I thought, especially, of how a few white friends had sent me the article aghast, expecting me to roll my eyes at the silliness of the notion. (They were thinking, perhaps, of my near-fanaticism about yoga, and how ferociously and frequently I tried to drag them along to class.) Instead, I drew their attention to a quote in the article from a second-generation Indian-American parent. “We started this, really, for our kids,” he said. “When our kids go to school and say they are Hindu, nobody says, ‘Oh, yeah, Hindus gave the world yoga.’ They say, ‘What caste are you?’ Or ‘Do you pray to a monkey god?’ Because that’s all Americans know about Hinduism.” The description was consistent, I told them, with my own experience.
None of us anticipated, of course, that six years later our conversations about cultural appropriation would take place against a vastly different backdrop. One in which a wealthy white woman on her way out of yoga endorsed, via thinly veiled racism, about the rapid transformation of her country which immigration had wrought. Or a Trump supporter, Latino himself, fretted about the “aggressive” nature of his own culture, and warned of a hellish Clintonian dystopia complete with “a taco truck on every corner.” Or his favored candidate shouted too loudly, aggressively, even, about his supposed love of Hispanics, forcing a smile while seated in front of a taco bowl from his eponymous restaurant.
But, in retrospect, perhaps if we'd taken more seriously the pleas of minority communities to give credit where credit is due, we might not have found ourselves in this mess. Regardless, the conversations are all the more pressing today, if long overdue.
When the issue of appropriation is raised, it is generally met with a set of twin criticisms. Those who fancy themselves liberals often suggest that it's precisely this kind of petty grievance that distracts from real issues and alienates moderate whites. Others argue that cultural appropriation is a feature of a pluralistic society, that American culture has absorbed the best of the cultures belonging to the immigrants it has welcomed in the past. It is this very evolution, it's worth noting, which the yoga-doer complained about with no apparent sense of irony.
The criticisms are often frustrating to those of us who weren't beneficiaries of a culture which fostered in these defensive proponents of appropriation a sense of white entitlement, who don't feel that we are entitled to do, say, and eat whatever we want with whatever attitude we choose to do it. Indeed, part of the frustration stems from the fact that the same practices and traditions which white people enjoy to the benefit of their hip and tolerant brands are practices and traditions which young brown children were mocked for indulging in, which were used as evidence that they weren't working sufficiently hard at assimilating. It's hard not to flinch when white acquaintances eagerly brag about having ordered Chicken Tikka Masala the other night, knowing that white classmates once refused to come over for playdates because they'd heard my house smelled like curry.

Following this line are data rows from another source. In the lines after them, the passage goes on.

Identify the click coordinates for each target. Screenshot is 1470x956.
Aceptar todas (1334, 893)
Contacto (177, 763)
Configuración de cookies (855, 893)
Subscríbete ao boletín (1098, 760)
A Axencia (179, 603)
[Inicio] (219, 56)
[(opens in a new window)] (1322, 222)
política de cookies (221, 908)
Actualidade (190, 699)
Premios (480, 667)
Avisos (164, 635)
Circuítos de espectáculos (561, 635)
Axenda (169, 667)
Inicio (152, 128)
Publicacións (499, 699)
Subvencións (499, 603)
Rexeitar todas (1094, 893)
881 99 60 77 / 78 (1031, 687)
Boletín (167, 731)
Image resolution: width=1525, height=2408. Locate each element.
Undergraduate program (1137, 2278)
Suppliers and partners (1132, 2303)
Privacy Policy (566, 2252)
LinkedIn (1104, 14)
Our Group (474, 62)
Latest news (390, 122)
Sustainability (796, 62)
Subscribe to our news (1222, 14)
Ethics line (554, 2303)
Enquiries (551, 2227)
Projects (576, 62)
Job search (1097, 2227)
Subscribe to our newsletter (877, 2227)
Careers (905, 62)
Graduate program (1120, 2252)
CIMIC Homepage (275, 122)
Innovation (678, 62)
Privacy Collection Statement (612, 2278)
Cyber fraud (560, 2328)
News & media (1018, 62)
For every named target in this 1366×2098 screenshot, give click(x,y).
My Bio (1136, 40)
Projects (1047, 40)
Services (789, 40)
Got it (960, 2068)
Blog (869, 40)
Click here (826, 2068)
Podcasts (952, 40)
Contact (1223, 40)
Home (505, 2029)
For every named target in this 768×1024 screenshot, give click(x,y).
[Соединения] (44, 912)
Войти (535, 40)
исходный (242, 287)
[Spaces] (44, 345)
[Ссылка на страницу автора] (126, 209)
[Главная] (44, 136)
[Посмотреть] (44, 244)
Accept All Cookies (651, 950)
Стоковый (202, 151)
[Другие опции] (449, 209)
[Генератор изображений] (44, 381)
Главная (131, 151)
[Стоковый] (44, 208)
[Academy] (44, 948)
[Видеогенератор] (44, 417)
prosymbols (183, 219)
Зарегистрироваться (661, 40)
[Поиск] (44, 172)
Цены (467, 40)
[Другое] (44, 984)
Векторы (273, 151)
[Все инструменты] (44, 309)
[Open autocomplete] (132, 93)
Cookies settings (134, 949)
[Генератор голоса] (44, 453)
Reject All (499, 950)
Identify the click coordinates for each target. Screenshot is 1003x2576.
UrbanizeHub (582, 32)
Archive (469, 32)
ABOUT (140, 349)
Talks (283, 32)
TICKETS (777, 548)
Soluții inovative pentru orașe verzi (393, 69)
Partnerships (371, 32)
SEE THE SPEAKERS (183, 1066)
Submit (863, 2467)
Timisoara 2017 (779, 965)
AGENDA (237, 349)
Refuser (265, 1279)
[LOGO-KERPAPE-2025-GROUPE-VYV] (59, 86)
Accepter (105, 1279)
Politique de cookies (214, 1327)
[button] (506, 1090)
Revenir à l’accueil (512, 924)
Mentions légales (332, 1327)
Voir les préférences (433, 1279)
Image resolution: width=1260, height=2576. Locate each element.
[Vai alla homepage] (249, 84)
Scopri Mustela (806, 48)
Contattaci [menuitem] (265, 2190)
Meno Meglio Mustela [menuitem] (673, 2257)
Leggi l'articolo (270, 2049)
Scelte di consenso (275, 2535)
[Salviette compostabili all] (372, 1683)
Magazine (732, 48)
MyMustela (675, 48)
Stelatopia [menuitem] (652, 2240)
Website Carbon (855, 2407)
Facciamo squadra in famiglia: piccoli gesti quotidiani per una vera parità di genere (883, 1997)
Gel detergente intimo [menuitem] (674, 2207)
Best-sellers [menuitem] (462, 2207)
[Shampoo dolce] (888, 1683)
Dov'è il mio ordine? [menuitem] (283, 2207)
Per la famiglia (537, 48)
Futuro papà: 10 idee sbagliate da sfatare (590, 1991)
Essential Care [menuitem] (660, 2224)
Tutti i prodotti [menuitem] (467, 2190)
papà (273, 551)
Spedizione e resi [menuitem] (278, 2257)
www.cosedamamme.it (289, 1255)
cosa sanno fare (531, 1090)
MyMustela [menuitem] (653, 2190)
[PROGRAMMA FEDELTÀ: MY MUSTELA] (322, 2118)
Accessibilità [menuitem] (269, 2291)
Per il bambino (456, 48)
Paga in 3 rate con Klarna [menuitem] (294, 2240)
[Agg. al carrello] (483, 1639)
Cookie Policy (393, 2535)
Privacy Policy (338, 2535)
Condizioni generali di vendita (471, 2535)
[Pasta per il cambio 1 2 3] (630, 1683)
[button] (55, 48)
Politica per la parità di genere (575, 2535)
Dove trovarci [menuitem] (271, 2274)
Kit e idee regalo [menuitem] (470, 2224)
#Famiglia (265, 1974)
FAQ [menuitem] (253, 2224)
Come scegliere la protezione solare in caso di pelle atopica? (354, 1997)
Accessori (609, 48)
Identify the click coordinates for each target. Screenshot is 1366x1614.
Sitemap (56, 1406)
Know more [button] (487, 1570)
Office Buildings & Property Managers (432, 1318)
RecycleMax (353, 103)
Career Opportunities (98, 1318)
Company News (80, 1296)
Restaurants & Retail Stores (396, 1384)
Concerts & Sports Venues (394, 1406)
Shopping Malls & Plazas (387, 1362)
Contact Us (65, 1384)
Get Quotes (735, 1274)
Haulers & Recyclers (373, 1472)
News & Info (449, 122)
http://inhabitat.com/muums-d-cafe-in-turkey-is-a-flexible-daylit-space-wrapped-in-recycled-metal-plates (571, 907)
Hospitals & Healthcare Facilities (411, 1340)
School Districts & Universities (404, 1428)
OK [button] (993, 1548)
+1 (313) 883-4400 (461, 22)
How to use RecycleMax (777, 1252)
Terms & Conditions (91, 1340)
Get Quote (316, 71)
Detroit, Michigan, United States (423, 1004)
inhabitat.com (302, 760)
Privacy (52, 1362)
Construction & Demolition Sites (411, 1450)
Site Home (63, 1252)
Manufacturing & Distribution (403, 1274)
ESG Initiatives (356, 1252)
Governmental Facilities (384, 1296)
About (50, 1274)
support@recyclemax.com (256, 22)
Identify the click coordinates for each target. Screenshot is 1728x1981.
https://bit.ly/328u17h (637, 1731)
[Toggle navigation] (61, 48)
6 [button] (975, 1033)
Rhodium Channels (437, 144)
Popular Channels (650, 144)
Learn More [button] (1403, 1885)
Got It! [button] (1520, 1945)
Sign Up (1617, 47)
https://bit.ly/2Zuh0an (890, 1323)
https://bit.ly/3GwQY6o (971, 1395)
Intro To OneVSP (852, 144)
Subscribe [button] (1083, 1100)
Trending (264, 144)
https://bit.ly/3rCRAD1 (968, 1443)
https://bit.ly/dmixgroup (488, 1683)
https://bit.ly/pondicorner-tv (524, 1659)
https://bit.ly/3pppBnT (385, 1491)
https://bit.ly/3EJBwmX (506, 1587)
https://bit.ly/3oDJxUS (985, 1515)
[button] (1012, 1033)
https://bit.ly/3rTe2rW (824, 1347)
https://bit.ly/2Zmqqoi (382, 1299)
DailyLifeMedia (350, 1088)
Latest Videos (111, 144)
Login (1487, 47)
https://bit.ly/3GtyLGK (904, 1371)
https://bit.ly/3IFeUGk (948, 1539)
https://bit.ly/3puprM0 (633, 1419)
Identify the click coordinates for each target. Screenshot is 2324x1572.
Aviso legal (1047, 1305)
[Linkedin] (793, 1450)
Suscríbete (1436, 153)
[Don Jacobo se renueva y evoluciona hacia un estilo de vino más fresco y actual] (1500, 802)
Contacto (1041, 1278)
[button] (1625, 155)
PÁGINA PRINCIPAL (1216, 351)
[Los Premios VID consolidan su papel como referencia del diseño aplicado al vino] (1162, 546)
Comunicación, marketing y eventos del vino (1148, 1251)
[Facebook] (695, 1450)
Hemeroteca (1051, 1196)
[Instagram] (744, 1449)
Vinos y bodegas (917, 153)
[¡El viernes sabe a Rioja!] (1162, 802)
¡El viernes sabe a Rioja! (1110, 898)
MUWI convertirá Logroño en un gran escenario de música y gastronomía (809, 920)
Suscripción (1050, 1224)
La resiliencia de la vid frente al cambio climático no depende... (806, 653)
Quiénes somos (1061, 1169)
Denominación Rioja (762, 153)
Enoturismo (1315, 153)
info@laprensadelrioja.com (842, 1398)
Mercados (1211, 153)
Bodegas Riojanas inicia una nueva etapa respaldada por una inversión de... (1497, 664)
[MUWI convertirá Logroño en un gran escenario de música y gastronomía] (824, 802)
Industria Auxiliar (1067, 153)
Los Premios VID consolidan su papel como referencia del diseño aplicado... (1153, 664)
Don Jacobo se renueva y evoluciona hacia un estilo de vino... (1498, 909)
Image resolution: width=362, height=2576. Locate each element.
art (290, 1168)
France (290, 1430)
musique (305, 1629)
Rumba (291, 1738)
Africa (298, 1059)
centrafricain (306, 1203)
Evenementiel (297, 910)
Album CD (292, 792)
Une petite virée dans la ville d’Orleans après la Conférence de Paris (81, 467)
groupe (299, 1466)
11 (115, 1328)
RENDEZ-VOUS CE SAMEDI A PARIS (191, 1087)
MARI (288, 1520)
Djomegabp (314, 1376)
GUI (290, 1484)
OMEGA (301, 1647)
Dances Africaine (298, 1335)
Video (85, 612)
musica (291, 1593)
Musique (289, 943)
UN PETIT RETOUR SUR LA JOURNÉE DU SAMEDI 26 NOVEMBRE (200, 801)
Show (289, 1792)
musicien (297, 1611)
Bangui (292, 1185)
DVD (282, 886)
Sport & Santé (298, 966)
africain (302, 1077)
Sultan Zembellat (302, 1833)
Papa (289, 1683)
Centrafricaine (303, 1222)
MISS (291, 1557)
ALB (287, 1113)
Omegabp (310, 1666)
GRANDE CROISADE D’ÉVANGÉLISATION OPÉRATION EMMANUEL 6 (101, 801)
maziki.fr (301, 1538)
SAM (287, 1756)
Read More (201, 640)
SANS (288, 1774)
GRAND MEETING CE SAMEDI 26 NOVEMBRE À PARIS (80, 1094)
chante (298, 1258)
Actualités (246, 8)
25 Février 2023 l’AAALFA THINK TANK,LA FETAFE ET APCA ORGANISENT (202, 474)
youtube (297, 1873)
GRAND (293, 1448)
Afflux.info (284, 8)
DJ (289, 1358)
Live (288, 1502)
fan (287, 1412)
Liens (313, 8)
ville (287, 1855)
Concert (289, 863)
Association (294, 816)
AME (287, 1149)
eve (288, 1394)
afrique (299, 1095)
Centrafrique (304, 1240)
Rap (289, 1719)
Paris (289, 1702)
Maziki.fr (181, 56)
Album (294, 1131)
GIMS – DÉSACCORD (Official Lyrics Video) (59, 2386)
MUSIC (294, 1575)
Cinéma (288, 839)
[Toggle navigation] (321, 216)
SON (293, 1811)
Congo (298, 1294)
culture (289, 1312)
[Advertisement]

And what we complain about when we complain about appropriation isn't so far removed from this base, emotional reaction that results from traumatic instances of overt racism. In fact, the entire practice of appropriation stems from, is grounded in, white supremacy. The very reason that people who hate Indians still feel comfortable practicing yoga is that, when the practice was popularized in the West, immigration from Asian countries, including India, was severely limited due to unabashedly racist laws. As is true of so many cases of cultural contact, what resulted from unfair circumstances was not an exchange, but an acquisition: white people unilaterally benefitted from their brushes with Indian traditions, profiting economically and, yes, culturally as a result.
The ultimate goal is not to stifle white Americans but offer greater freedom to their non-white fellow citizens. It's evident from the qualifications the Take Back Yoga campaign offered years ago — non-Hindus needn't convert to Hinduism to enjoy the practice, they should simply be aware of its origins. This awareness is crucial to dismantling the white supremacy which precludes a more equitable cultural exchange. Without it, the very customs absorbed from others are pointed to as examples of America's inherent greatness — a greatness that stems from the superiority of one culture over another, and complains of that culture's contamination should it renounce control. It allows us to absorb those customs with no meaningful contact with or exposure to people who don't look or talk or act like us, to view these differences as flaws or threats, rather than opportunities to not just teach, but learn.